Flash forward seven years: I did end up with a full scholarship for dance and voice to a performance program at college – but I also ended up with no sense of self-worth and suicide ideation, major depressive disorder, OCD and severe anxiety that I battle to this day. Would I change something for me in my childhood now? I am doing well now but perhaps… But now, I see my Little in this very same place and I cannot chance her ending up as I have. I have to say I DO NOT believe childhood bullying leads to mental illness; but on the other hand, it can certainly exacerbate the issue if no one comes along to show the child they are worth more than what their peers are telling them they are. Not just for the victim of the bullying but also for the bully’s sake. A couple of the people that were horrible to me in childhood have come back and apologized in adulthood and I do believe they had suffered also.

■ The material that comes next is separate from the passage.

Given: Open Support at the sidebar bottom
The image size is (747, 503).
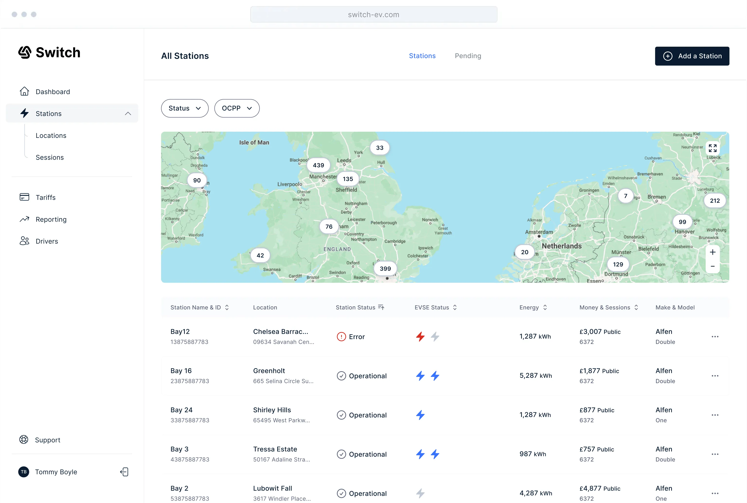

Back to my daughter. She tells me in P.E. class a little boy named Davis told her one day after she mentioned in class her sister and she were in a car accident that they could have died, “Awe, too bad you didn’t!” I called the gym teacher at her Middle School (we’ll call him Coach M) and left a message, per his preferred method of contact. He never contacted me back, nor said anything to the young man, Davis or my daughter. Also, she tells me she has no friends from last year and doesn’t know why. (This is her first year in GT classes and I suspect that could have something to do with it.) She has joined both Reading Club and Art Club, which she enjoys and I hope this will help her find children with like interests but as a mother, other than giving her the same advice my mother gave, I don’t know what else to do (she doesn’t like to sing as much as I did and has shown little interest in dance). Oh, also after she went back to school excited about her “pretty” new haircut? She was told that she looked: “weird”, “okay”, “she could model if she ate a tapeworm”, “funny” and many other non-encouraging not-nice, definite not friend words.
She does like to run and we have joined the ‘Team Beef’ running team as a family, which is not easy to do over the last few years. Little was the last to do so. We hope to become more active in that in the New Year and I would like to see that boost her confidence the way dance did for me in High School. But by then for me, my self-confidence was already bruised. I sincerely hope teachers and administrators do take notice of the lonely ‘Littles’ like mine in their schools and know how truly alone they are. Give them an extra boost occasionally if you could. You have no idea what you are doing for their self-worth. And tell the mean kid next to them (or group of kids), to look up the word “empathy” in the dictionary.